▶ _Task details_
Pick out and copy each line of the items below that contains the string "width". Case counts.

▶ _Exercise input_
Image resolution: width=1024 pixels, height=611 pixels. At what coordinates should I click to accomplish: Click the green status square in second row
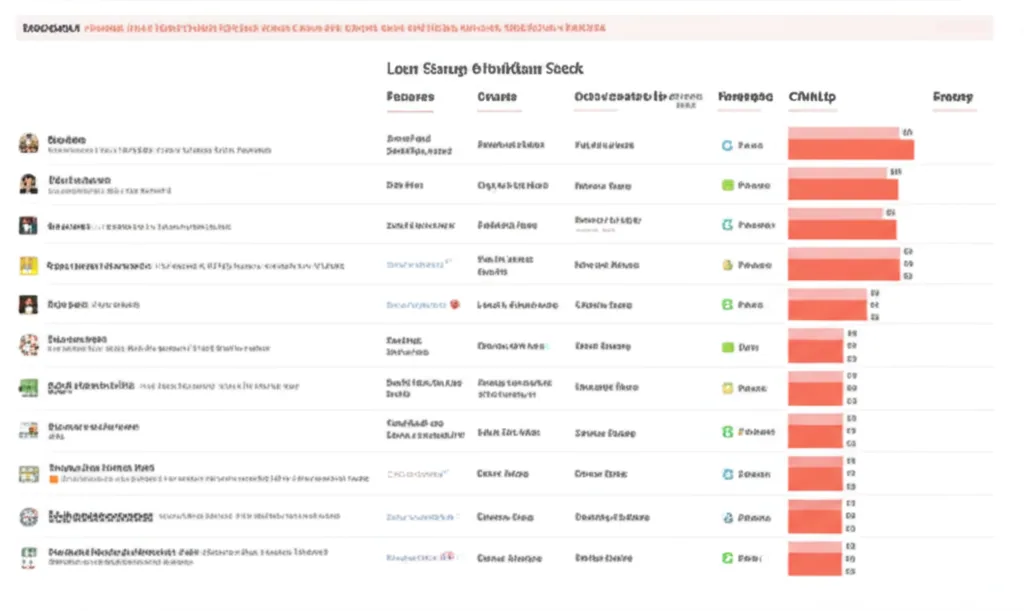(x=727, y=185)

--

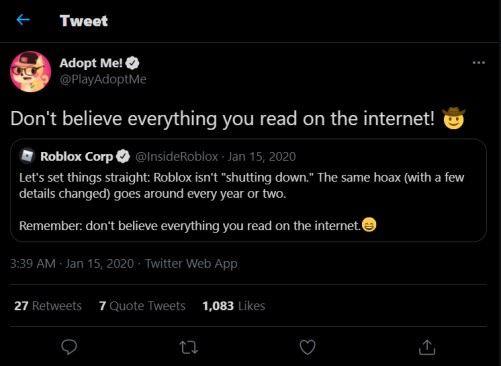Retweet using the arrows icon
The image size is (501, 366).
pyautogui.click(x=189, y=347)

--

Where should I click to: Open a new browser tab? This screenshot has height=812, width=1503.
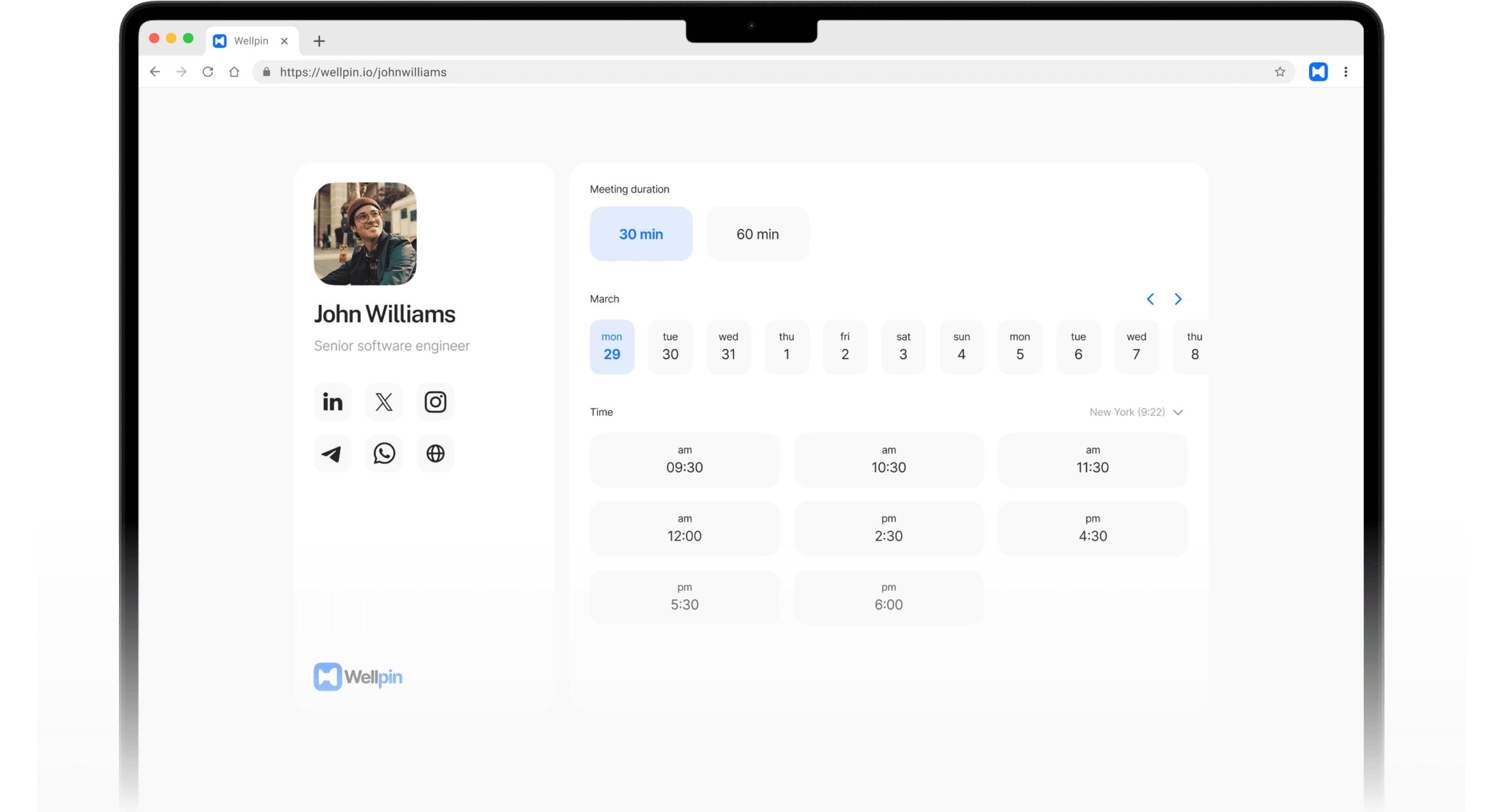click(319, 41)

▶ _Solution for this exercise_
Image resolution: width=1024 pixels, height=611 pixels. At what coordinates should I click to accomplish: Click the green status square in second row
Where should I click to: Open a new browser tab? This screenshot has height=812, width=1503.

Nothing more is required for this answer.